Tasks to complete:
A. Decide whether each statement below agrees with the sketch of Constance Lindsay Skinner. For each, answer yes or no and quote the exact words of the sketch that decide it.
(i) Skinner's first play, David, was produced in 1910.
(ii) Her two volumes in the Yale Chronicles of America were praised for their detailed scholarship.
(iii) She wrote 11 adventure stories for children between 1925 and 1934.
B. According to the sketch of Constance Lindsay Skinner below, what organization did her father work for?
C. Carry the sketch of Constance Lindsay Skinner forward, picking up after its last sentence.

Born 7 December 1877, Quesnal, British Columbia, Canada; died 27 March 1937, New York, New York

Daughter of Robert J. and Annie Lindsay Skinner

Constance Lindsay Skinner was profoundly influenced by her childhood at a fur trading post in the Peace River area of the Canadian Northwest where her father held a position with the Hudson's Bay Company. Her best works have dealt with this area and the historical interaction of Native Americans and traders.

Skinner began as a journalist writing drama and music criticism for Los Angeles and San Francisco newspapers. She became a freelance writer in New York, writing reviews and poetry. In 1910 her first play, David, was produced, and in 1917 her second, in New York, Good Morning, Rosamund!

Her first historical works were two volumes in the Yale Chronicles of America, a series addressed to the general reader. The two works, Pioneers of the Old Southwest (1919) and Adventurers of Oregon (1921), were praised for their "gusto" and vitality. They showed her sense of the dramatic and her highly personalized approach to historical work. They were also criticized for their impressionist quality and lack of detailed scholarship.

Skinner placed strong emphasis on the environmentalist approach to history, reflecting the influence of Frederick Jackson Turner. In Pioneers of the Old Southwest, she argues that the "spirit of the frontier was modeling out of old clay a new Adam to answer the needs of a new earth." She traces with broad appreciation the development of the various ethnic groups into commonwealth builders. In Adventurers of Oregon, she sympathetically portrayed the "romance of the fur trade" and the interaction of American, British, and Native American lifestyles.

After the chronicles, Skinner turned to poetry and fiction to reveal her understanding of the origin of the American nation and the importance of the frontier. Her dramatic sense of history found an outlet especially in the 11 adventure stories she wrote for children between 1925 and 1934. In these works she stressed the courage and perseverance of women no less than men.

Beaver, Kings, and Cabins (1933), perhaps Skinner's most ambitious historical work, is an effort to recapture the lost world of the fur trader and his interaction with the natural world and with the Native Americans. Skinner's tone is essentially poetic and romantic; at times she dramatizes her narrative, occasionally inserting dialogue. Tracing the fur traders from their Atlantic coast origins to the Alaskan wilds, she gives primary attention to the era of imperial conflicts when the beaver trade was dominant.

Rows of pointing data
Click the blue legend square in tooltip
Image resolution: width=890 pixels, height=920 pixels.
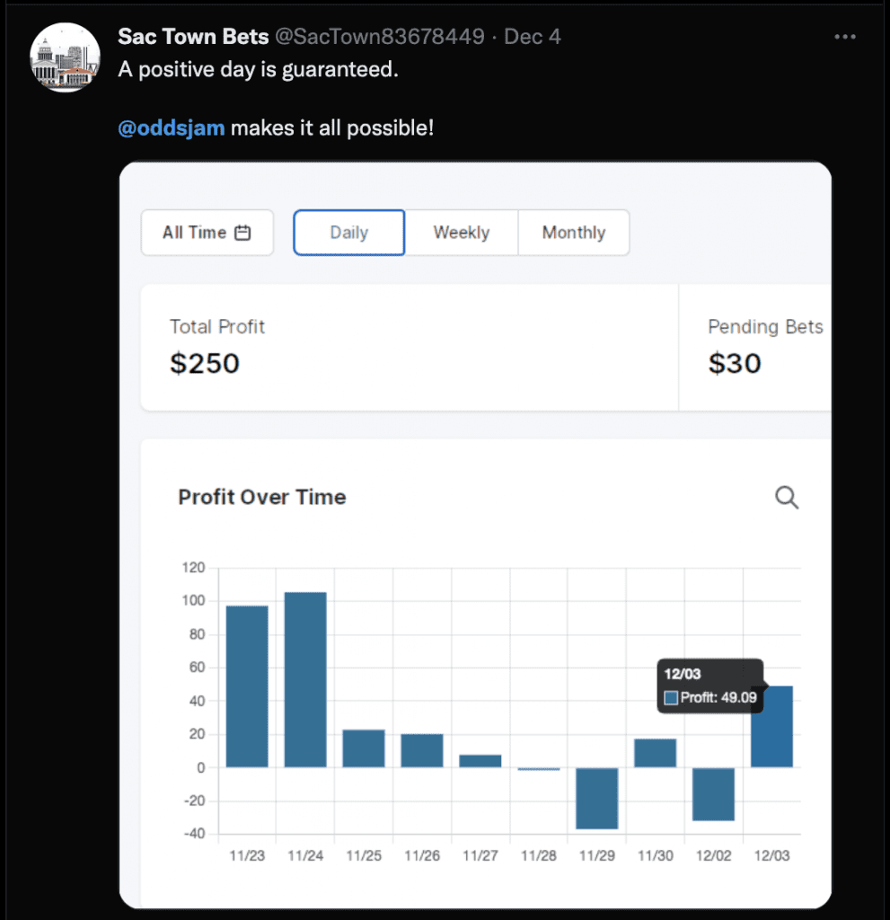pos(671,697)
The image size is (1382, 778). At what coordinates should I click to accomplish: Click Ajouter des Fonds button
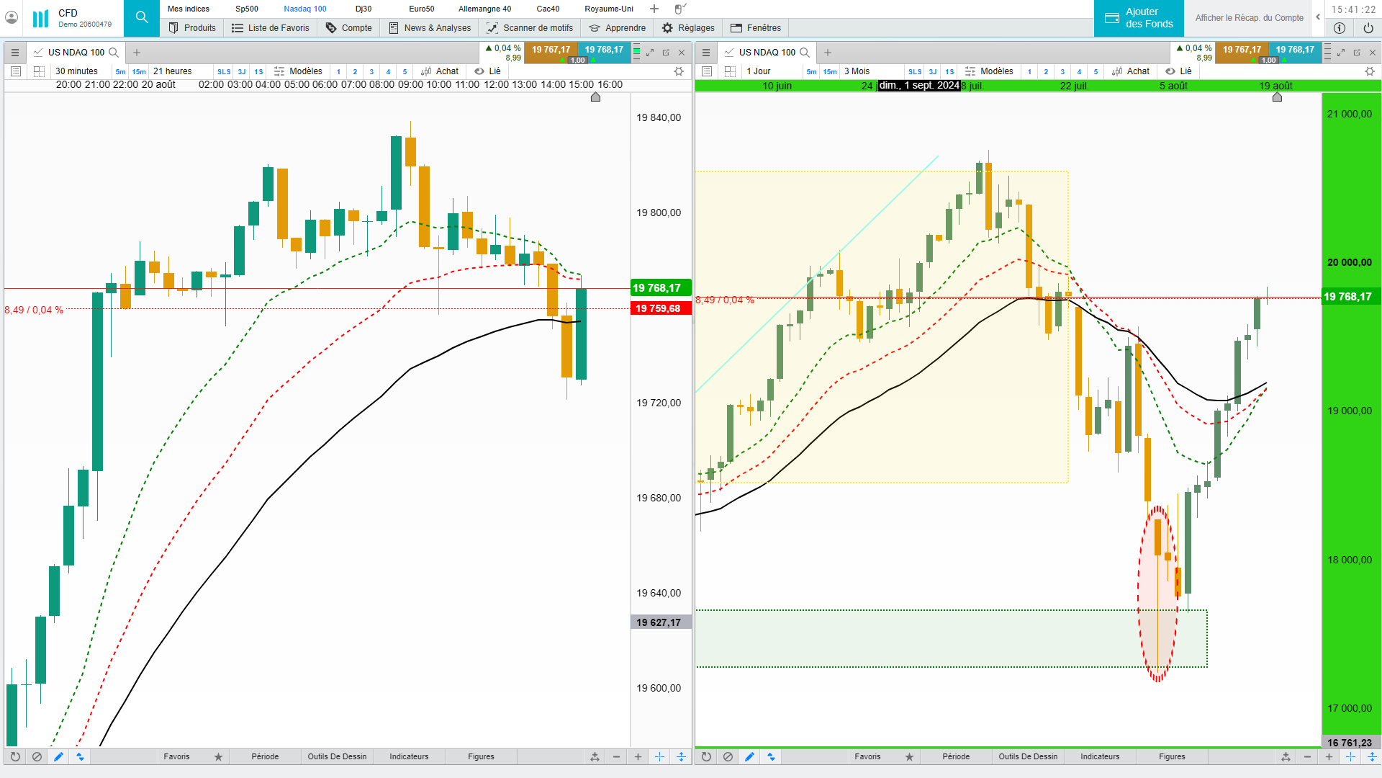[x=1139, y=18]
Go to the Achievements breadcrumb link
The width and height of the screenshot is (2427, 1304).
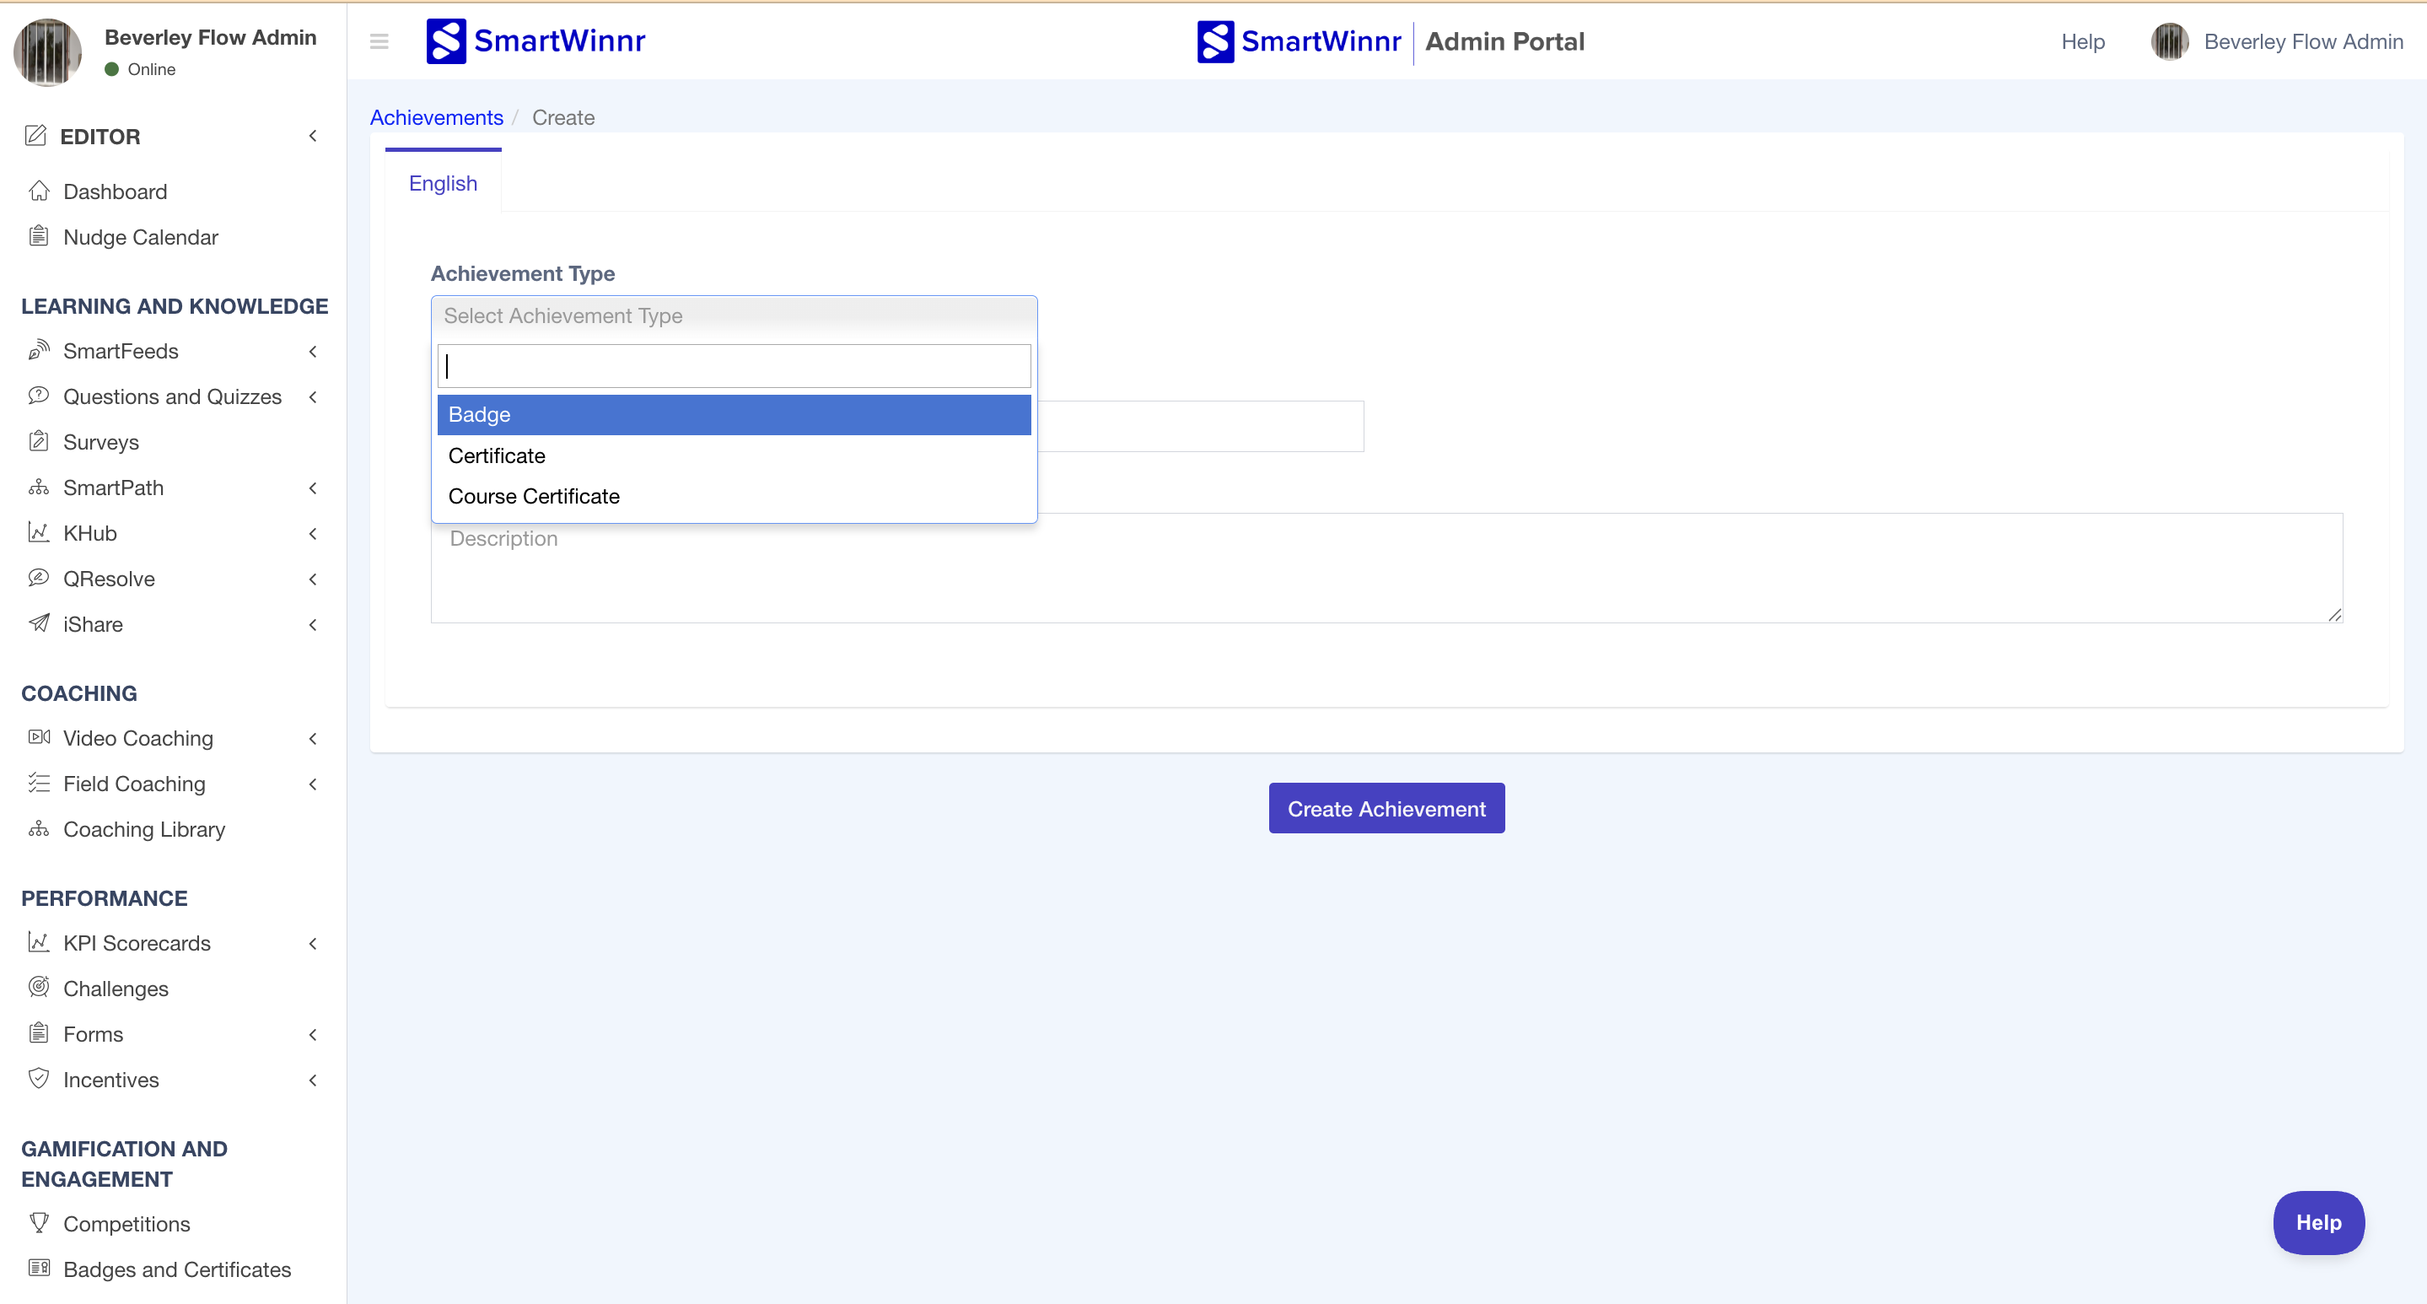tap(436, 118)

Expected responses:
A.
(i) Yes: "In 1910 her first play, David, was produced"
(ii) No: "They were also criticized for their impressionist quality and lack of detailed scholarship."
(iii) Yes: "the 11 adventure stories she wrote for children between 1925 and 1934"

B. He held a position with the Hudson's Bay Company.

C.
Interspersed in some of Skinner's works are Native American poems. These are her own concepts, not translations; they grew out of her early childhood experiences with Native American culture. In 1930 she published a volume of such poems, Songs of the Coast Dwellers; the book won considerable acclaim for Skinner's interpretations of Native American moods and her basic empathy with Native American life.

Skinner's last significant venture in American history was the editing of the Rivers of America series. In an introductory statement, reprinted in most of the early volumes and issued in 1937 as Rivers and American Folk, Skinner sets forth her concerns in writing history. What is truly important, she argues, is "folk-centered" history and "history as literature." Her aim is to "kindle imagination and to reveal American Folk to one another." While her historical works lack the closely woven texture and the considered perspectives of trained historians, Skinner succeeded in her own aim. She did indeed "kindle imagination" and portrayed dramatically the frontier experiences of the American folk.

Other Works:

Adventures in the Wilderness (with C. Wister, 1925).


Reference works:

NAW (1971).

Other references:

American History Review (Oct. 1920). NYT (19 Oct. 1919, 5 Oct. 1930, 25 Sept. 1933). SR (31 May 1930, 30 Sept. 1933).